Una de las consejeras de belleza más famosas de la época fue Madame Sarah Rachel Leverson, más conocida como Madame Rachel. Su salón estaba en el número 47 de New Bond Street y por ella pasaban las damas más destacadas de la sociedad londinense. Su método de venta directa, sin intermediarios, proporcionaba a las damas productos supuestamente milagrosos, elaborados según formulaciones propias, además de consultas personalizadas para aconsejar a las damas sobre cuáles eran los tratamientos más adecuados para cada necesidad.

A su salón llegaban acaudaladas damas, en lujosos carruajes y cubietas con tupidos velos para no ser reconocidas – no olvidemos que una dama bella por naturaleza no necesitaba artificios para brillar y que además la cosmética era cosa de mujeres mundanas.

Se decía que entre sus más destacadas clientas de estaban la Reina Victoria y la Empreratriz Eugenia de Francia. Fuera cierto o no, Madame Rachel alentaba los rumores para dar más popularidad a su negocio y poder cobrar precios desorbitados por productos con nombres exóticos, que no pasaban de ser agua perfumada o cremas inocuas, en el mejor de los casos, o productos altamente tóxicos en otros.

Pero el verdadero negocio de esta mujer no estaba en la venta de cosmética: sibilinamente se aprovechaba de la ingenuidad de sus preocupadas clientas para que les contara secretos íntimos, chismes de la sociedad y cualquier hecho del que ella pudiera sacar provecho mediante un posterior chantaje.

Ninguna de las damas acudía a la policía por miedo a que su secreto fuera revelado y a ser víctima de la burla pública por acudir a una consejera de belleza. Todas cedían al chantaje de la mujer que les había prometido que con su ayuda serían Beautiful For Ever, como rezaba el eslogan de su negocio.

Fue finalmente la viuda de un oficial del ejército indio, a quien Madame Rachel había enredado para que se carteara con un aristócrata inglés, presuntamente enamorado de ella, quien la denunció, al descubrir el engaño, verse expuesta al escarnio público y  privada de la herencia que le correspondía.
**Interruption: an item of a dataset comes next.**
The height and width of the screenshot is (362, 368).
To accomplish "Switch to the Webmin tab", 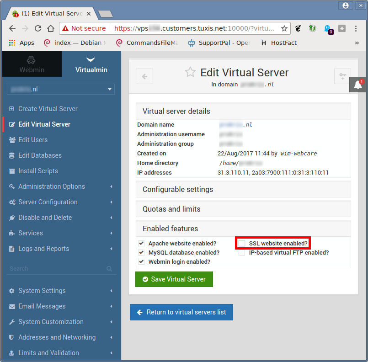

El reinado del fraude de los productos de belleza supuestamente exóticos y carísimos, que prometían milagros de belleza en pocas semanas, terminaba con un escándalo de chantajes y mentiras, cuya cabeza visible fue Madame Rachel y su negocio.

O quizás nunca terminó, sino que se fue reinventando a lo largo de los siglos hasta nuestros días y otras Madame Rachel siguen ganando dinero a costa de crear inseguridades femeninas.

La época Victoriana no está tan lejana…

La fuente de gran parte de esta entrada en un interesante librito sobre el uso de la cosmética desde el siglo XVI hasta los años 50, escrito por Sarah Jane Downing y editado por Shire Library. Ameno, fácil de leer y profusamente ilustrado con iconos de belleza de todas las épocas.

Podría segurar casi al 100% que no está editado en español, pero merece la pena disfrutar del trabajo de Downing en su edición original.